Mais ni des articles de presse relatifs à une enquête pénale en principe secrète dont la société Aristophil était susceptible de faire l'objet, ni un compte Facebook auquel n'est attaché aucune obligation d'abonnement des clients, ni une lettre circulaire sans accusé de réception, ne peuvent servir de point de départ au délai de prescription alors que la preuve n'est pas rapportée que M. [D] en ait eu effectivement connaissance.

En revanche, la lettre des mandataires judiciaires de la procédure collective ouverte à l'égard de la société ARISTOPHIL,envoyée nominativement à M. [D] le 27 février 2015, pour l'inviter à déclarer sa créance et qu'il reconnaît avoir reçu, lui a donné connaissance certaine de la déconfiture de la société ARISTOPHIL et donc de la perte de son investissement.

C'est dès lors, à la date du 27 février 2015 que le délai de prescription pour exercer l'action directe à l'égard de l'assureur de la société ABG PATRIMOINE, a commencé à courir.

Il en résulte qu'à la date de l'assignation le 5 février 2020, l'action engagée par M. [D] à l'égard de la société CNA n'était pas prescrite.

En conséquence, son action n'est pas irrecevable.

Le jugement déféré sera infirmé sur ces points.

II Sur l'évocation

Vu l'article 568 du code de procédure civile,

Dans ses dernières conclusions, M. [D] demande que l'affaire soit renvoyée devant le tribunal de commerce afin qu'elle soit tranchée sur le fond.

Il convient de faire droit à cette demande, les conditions de l'article 568 n'étant pas réunies.

III Sur les dépens et l'article 700 du code de procédure civile

Compte tenu de l'issue du litige, les dispositions du jugement relatives au paiement d'une indemnité pour frais irrépétibles et aux dépens, sont infirmées.

La société CNA est condamnée aux dépens de première instance et à payer à M. [D] la somme de 500 euros en application de l'article 700 du code de procédure civile.

Partie perdante en appel, la société CNA est condamnée aux dépens d'appel et à payer à M. [D], en application de l'article 700 du code de procédure civile, une indemnité qui est, en équité, fixée à la somme de 2 000 euros.
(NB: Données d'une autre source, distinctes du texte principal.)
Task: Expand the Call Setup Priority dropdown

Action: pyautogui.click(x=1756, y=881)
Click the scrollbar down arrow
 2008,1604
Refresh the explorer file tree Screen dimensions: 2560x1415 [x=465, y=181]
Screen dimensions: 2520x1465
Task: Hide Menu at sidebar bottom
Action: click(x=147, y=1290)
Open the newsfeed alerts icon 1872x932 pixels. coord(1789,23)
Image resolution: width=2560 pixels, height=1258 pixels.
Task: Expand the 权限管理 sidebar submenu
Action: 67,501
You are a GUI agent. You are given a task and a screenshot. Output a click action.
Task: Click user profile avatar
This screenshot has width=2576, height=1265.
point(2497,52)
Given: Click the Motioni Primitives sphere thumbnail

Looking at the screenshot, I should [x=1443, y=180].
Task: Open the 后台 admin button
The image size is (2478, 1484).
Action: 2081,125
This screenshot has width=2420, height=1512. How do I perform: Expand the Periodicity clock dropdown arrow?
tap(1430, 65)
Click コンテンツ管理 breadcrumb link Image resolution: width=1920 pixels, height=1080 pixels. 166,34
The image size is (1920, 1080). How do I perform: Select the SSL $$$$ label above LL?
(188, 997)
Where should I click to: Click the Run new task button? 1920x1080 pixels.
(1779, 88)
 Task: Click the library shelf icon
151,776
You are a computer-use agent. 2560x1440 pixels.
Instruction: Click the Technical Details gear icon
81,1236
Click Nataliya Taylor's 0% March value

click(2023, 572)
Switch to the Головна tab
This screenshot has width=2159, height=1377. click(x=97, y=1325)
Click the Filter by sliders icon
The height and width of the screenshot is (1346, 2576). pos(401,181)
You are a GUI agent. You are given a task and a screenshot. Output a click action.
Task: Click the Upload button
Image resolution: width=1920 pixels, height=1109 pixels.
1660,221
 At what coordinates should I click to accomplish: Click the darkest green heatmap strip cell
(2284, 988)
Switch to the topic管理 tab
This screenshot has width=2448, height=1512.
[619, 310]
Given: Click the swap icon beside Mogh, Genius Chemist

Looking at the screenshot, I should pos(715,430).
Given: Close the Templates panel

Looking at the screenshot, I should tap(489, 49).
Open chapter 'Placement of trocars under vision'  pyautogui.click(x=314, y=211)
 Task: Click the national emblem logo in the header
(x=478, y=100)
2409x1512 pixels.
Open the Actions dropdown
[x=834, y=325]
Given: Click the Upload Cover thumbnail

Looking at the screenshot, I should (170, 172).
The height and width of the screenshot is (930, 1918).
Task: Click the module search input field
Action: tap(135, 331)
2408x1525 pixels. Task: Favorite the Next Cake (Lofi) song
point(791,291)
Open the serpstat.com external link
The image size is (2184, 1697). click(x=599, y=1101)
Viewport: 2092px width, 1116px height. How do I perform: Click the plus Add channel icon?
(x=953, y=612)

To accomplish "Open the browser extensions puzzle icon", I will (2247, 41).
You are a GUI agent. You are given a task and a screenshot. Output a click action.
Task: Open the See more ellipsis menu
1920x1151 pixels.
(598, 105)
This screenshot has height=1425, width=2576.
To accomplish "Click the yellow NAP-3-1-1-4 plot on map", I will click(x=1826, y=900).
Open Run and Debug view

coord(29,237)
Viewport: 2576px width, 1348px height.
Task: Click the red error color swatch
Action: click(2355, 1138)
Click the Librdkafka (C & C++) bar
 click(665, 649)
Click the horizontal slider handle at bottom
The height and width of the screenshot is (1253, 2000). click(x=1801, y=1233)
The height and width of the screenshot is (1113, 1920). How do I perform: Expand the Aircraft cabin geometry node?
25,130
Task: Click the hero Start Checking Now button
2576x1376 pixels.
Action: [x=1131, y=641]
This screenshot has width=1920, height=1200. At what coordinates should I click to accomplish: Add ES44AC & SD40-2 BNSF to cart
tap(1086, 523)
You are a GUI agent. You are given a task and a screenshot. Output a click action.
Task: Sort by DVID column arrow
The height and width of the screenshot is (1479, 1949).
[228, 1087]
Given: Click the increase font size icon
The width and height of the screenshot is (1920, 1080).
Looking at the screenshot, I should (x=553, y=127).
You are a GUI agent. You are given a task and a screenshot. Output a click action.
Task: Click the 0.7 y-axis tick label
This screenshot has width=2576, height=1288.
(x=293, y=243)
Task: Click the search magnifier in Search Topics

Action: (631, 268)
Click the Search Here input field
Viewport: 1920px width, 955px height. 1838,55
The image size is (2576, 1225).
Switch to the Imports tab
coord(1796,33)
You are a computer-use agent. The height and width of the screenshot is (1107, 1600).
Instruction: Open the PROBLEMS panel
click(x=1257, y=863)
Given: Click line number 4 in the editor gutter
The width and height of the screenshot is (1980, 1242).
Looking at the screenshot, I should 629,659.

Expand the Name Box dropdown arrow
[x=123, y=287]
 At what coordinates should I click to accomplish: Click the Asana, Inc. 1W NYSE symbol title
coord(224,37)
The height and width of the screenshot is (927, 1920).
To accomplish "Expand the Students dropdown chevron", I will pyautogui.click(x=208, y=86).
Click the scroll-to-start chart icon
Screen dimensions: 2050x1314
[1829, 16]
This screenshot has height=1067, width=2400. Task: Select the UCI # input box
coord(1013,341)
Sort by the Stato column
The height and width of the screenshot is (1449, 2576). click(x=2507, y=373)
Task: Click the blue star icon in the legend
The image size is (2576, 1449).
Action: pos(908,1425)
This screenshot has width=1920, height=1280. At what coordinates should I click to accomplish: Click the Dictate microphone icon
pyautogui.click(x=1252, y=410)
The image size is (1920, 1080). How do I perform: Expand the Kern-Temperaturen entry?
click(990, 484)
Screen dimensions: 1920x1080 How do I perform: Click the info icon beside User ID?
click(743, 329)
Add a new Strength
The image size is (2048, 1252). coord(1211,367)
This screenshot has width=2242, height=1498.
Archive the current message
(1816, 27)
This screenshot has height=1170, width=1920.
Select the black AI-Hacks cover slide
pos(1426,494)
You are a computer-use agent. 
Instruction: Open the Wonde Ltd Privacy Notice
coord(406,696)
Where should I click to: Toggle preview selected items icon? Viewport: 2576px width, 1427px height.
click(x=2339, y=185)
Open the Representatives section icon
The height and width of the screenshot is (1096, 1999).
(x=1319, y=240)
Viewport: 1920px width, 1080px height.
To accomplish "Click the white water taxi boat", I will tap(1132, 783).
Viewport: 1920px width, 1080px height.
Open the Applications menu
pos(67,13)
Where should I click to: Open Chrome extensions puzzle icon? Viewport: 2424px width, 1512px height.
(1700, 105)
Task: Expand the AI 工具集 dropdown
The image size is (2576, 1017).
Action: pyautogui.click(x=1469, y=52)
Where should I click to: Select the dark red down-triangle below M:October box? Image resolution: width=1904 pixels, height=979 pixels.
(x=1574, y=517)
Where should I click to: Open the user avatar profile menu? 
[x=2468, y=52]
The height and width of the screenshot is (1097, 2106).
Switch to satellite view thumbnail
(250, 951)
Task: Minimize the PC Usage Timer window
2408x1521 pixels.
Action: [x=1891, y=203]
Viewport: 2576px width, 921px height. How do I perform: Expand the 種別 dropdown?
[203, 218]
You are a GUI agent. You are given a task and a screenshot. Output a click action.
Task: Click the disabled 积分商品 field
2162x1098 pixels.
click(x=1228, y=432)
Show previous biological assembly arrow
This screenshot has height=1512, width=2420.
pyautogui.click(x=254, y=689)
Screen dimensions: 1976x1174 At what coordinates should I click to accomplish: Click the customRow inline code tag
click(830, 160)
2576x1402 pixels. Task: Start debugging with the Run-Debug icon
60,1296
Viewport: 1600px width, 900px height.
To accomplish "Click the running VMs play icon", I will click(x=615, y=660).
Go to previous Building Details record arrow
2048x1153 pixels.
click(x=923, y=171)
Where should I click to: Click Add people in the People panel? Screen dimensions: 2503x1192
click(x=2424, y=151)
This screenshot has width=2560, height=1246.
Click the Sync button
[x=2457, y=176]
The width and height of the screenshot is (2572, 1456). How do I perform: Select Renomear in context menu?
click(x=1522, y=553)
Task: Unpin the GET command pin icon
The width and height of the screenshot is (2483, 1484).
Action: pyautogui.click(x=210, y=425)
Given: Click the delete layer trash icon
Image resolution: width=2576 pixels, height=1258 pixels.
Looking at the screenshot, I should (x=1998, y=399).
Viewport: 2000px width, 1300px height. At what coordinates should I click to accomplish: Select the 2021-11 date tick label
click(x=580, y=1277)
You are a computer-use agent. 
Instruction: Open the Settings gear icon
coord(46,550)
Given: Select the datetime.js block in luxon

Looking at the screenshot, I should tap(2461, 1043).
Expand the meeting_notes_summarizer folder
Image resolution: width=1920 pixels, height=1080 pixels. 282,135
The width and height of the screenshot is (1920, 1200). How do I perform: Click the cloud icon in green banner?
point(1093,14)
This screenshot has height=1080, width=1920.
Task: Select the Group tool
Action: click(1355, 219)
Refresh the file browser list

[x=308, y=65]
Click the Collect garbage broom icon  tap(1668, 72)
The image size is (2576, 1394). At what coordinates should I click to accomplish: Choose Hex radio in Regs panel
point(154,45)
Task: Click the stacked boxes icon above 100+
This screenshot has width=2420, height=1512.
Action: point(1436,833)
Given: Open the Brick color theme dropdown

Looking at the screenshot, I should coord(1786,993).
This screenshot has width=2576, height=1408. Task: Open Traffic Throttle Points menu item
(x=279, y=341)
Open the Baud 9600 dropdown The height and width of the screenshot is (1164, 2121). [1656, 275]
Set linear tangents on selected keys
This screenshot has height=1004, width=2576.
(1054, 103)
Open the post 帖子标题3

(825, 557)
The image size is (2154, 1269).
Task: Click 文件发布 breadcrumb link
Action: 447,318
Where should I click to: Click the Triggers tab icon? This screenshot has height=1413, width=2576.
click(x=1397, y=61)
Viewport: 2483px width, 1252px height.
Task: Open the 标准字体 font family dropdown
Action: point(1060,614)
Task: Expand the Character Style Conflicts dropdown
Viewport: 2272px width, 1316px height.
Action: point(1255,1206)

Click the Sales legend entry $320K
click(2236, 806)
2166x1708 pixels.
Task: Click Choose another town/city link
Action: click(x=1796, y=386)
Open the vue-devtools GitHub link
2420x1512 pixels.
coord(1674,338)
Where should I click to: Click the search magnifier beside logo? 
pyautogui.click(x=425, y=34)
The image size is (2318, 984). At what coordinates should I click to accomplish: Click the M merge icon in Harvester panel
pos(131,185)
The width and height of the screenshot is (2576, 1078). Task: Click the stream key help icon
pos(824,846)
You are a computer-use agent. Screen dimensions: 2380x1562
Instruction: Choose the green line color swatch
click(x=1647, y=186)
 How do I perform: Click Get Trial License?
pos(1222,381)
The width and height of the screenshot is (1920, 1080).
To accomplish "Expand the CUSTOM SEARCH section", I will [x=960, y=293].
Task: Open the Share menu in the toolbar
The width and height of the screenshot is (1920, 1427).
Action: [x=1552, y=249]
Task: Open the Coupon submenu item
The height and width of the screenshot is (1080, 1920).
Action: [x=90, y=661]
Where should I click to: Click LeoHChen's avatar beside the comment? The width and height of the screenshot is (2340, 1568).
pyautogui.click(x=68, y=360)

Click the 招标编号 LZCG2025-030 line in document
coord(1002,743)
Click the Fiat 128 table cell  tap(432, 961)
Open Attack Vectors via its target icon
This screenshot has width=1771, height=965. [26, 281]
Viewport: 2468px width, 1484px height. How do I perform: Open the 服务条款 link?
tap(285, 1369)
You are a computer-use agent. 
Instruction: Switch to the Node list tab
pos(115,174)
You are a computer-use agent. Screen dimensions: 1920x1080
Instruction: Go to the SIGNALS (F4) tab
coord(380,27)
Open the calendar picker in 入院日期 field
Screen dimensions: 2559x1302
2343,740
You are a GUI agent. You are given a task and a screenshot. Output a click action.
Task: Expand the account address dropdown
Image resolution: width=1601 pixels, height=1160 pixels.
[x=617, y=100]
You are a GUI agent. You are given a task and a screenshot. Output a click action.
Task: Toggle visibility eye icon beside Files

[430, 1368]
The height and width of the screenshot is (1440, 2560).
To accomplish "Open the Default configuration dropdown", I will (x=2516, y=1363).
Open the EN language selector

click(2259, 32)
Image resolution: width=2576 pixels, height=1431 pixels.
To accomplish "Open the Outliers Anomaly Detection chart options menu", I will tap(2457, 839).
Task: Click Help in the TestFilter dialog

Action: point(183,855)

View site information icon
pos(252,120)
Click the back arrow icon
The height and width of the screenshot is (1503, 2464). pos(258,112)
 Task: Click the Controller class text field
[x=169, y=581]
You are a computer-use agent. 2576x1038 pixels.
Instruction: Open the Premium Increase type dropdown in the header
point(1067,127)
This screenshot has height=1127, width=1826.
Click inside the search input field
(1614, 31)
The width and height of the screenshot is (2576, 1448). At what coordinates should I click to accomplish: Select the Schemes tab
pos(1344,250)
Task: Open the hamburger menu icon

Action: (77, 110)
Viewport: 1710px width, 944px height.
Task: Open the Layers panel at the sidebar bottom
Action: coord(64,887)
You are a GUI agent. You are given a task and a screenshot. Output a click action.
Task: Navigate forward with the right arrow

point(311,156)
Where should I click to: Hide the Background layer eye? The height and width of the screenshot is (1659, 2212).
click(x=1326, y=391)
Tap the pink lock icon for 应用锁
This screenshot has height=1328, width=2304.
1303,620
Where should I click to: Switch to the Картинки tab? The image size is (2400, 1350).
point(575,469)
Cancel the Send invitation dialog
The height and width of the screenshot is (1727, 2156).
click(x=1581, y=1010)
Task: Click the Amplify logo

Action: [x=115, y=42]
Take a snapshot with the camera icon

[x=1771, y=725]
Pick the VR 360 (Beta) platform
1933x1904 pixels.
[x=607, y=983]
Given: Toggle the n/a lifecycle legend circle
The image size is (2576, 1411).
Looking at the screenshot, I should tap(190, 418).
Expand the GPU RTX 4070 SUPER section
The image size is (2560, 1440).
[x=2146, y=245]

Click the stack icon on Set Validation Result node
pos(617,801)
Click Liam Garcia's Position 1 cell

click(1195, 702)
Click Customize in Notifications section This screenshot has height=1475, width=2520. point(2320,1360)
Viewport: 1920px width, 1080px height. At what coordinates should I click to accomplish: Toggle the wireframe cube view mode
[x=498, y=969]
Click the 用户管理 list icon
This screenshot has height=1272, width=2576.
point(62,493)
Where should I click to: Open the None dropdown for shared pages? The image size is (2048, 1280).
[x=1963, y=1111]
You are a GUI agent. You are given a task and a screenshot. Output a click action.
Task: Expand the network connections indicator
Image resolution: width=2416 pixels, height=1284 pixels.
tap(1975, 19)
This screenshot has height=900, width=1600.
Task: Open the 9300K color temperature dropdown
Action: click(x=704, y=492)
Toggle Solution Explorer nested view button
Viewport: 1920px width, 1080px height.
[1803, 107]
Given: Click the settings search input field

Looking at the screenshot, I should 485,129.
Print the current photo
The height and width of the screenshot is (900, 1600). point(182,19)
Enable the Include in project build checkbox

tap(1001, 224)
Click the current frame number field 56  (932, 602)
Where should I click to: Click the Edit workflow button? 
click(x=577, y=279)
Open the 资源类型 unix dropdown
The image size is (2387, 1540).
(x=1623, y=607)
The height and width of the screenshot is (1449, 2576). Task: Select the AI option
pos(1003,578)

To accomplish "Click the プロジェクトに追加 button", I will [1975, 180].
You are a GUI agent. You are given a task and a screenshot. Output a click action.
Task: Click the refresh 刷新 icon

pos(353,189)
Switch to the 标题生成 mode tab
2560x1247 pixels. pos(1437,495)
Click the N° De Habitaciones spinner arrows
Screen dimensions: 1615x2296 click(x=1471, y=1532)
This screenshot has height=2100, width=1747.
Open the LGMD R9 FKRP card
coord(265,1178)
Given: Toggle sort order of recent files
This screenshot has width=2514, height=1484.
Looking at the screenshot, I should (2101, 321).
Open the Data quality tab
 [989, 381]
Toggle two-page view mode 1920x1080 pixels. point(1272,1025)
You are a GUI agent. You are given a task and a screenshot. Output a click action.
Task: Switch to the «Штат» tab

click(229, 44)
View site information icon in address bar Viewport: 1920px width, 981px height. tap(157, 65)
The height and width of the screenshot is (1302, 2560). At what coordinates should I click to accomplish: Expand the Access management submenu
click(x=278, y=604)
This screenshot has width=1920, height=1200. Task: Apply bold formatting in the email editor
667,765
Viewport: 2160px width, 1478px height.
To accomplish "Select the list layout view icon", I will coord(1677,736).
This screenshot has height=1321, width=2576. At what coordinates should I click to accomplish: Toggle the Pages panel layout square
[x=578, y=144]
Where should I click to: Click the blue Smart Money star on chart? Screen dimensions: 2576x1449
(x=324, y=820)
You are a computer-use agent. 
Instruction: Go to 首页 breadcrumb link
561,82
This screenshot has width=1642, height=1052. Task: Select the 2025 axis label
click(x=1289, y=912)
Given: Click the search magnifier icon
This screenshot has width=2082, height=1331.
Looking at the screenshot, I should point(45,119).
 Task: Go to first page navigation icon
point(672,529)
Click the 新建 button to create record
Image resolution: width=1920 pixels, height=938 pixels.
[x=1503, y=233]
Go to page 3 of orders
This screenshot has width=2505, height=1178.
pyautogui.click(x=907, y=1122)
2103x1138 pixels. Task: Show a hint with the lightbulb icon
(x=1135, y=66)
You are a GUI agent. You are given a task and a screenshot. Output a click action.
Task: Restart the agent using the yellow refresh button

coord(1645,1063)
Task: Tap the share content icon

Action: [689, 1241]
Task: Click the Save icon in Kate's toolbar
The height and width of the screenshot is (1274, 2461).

La société CNA est déboutée de sa demande formée de ce chef.

PAR CES MOTIFS

LA COUR,

statuant publiquement, en dernier ressort, par arrêt contradictoire, mis à disposition au greffe,

Infirme le jugement déféré en toutes ses dispositions contestées en appel;

Statuant à nouveau sur les points infirmés et y ajoutant,

Dit que l'action engagée par M. [D] à l'égard de la société CNA INSURANCE COMPANY (EUROPE) n'est pas prescrite ;

Dit que son action est recevable ;

Condamne la société CNA INSURANCE COMPANY (EUROPE) aux dépens de première instance et d'appel ;

Condamne la société CNA INSURANCE COMPANY (EUROPE) à payer à M. [D] au titre de l'article 700 du code de procédure civile, les sommes de 500 euros au titre de la première instance et de 2 000 euros au titre de l'appel ;

Déboute la société CNA INSURANCE COMPANY (EUROPE) de sa demande formée de ce chef ;

Renvoie les parties devant le tribunal de commerce de Paris pour l'examen de l'affaire au fond.